Why to Give North Korea Food Aid (Page 2 of 3)

Nor is North Korea an easy government to work with. The government restricts the number and movement of aid workers, prohibits Korean-speakers from assisting in the distribution, and has shown little gratitude for the help. Due to the lack of a free market, some collective farms underreport their food production and sell the hidden surpluses on the black market. There are also legitimate fears that, even if the government doesn’t divert the aid, then the North Korean authorities will use any assistance to free up resources for other malign purposes, such as supporting their military.

And a new worry is that the regime is hoarding food to enhance the celebrations planned for next year’s centennial of the birth of North Korean founder Kim Il-sung. The government has said that next year will see North Korea become a ‘militarily strong and economically prosperous’ country. Current leader Kim Jong-Il may, then, use these events to consolidate the transfer of power to his son, Kim Jong-un.

South Korea, meanwhile, has been a long-time victim of its northern neighbour’s malicious behaviour, most recently with several brutal out-of-the blue attacks last year: the sinking of the South Korean warship, the Cheonan, in March and the shelling of, Yeonpyeong, a civilian-occupied border island under South Korean control, in November. From 1998 to 2008, South Korea’s leftist governments had pursued a ‘sunshine’ policy of seeking to moderate North Korean behaviour through generous supplies of food aid, fertilizer, and other economic assistance as well as side payments (i.e. bribes) to Pyongyang’s elite. The aid and payments, supplied with little monitoring, did secure several high-profile North-South leadership summits. But they didn’t appreciably alter North Korea’s internal mismanagement or foreign maliciousness.

 

The current South Korean government of Lee Myung-bak has abandoned these sunshine policies and adopted a somewhat harder line since taking office in 2008. Unlike the pre-1970s South Korean governments, which refused to engage in direct dialogue with the North or recognize the legality of the North Korean state, the current government has stressed its eagerness to resume discussions on the major issues dividing the two countries. But it considers the generosity of the years immediately before 2008 a form of counterproductive appeasement. By rewarding bad behaviour, these policies only encouraged North Korea to resort to further provocations to secure more help.
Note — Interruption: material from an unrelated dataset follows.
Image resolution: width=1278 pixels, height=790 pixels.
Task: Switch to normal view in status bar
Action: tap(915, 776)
Many Americans have been inclined to agree. In 2008, before the latest downturn in North Korea-US relations, Pyongyang had accepted a rigorous monitoring arrangement that provided greater assurance to US officials that the food would reach its intended recipients, namely needy women and young children. The relief workers could make advance assessment trips, deploy Korean speakers in the field, and make hundreds of monitoring visits to supervise the movement of food aid from North Korean ports to warehouses to the recipients. The hope is that the North Koreans might now also accept something as rigorous now that their desire for foreign food help has increased and the country has (so far) ceased conducting armed provocations against its neighbour or testing nuclear weapons or long-range ballistic missiles.

The Obama administration, deferring to South Korean sentiment and wary of looking soft before its domestic critics, has thus far declined to offer extensive humanitarian assistance. It hasn’t, however, ruled out such help. And, like earlier US administrations, it has provided emergency flood relief as well as small amounts of medicine, equipment, and other health assistance.
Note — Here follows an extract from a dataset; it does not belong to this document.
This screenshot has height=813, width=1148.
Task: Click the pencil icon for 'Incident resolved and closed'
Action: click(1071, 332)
The fact is that as with many policy questions regarding North Korea, there are no good options regarding the food aid question. But on balance, the best course would be for the United States and perhaps the South Korean government to modify their policies and render the food relief.

South Koreans for their part need to consider the additional problems they will face following reunification if the North Koreans that join a reunified country suffer from stunted physical and mental growth, vitamin and iron deficiencies, and increased diseases due to chronic maternal and child malnutrition. These problems are already evident in the large number of Northern refugees who flee to the South.

Furthermore, both Americans and South Koreans should consider that, while the current suspension of engagement with North Korea may be tolerable for another year, when the North Korean leadership will be focused on its political succession process, the stalemate is inherently unstable. Pyongyang could at any time resume testing its nuclear weapons and long-range ballistic missiles. Together, these capabilities could render the continental United States vulnerable to a direct nuclear attack. And the risk that further North Korean provocations on the Peninsula will escalate into a major war have increased due to South Korea’s new policy of retaliating more directly to further North Korean outrages.

The United States should therefore offer food assistance as a means of jump starting a dialogue with Pyongyang that eventually needs to extend to security issues. Official US policy is to separate humanitarian aid decisions from strategic considerations. In the words of the US special envoy for North Korean human rights issues, Robert King, ‘The United States policy is that when we provide assistance, humanitarian assistance, it is based on need and no political consideration should be involved. That’s the first condition.’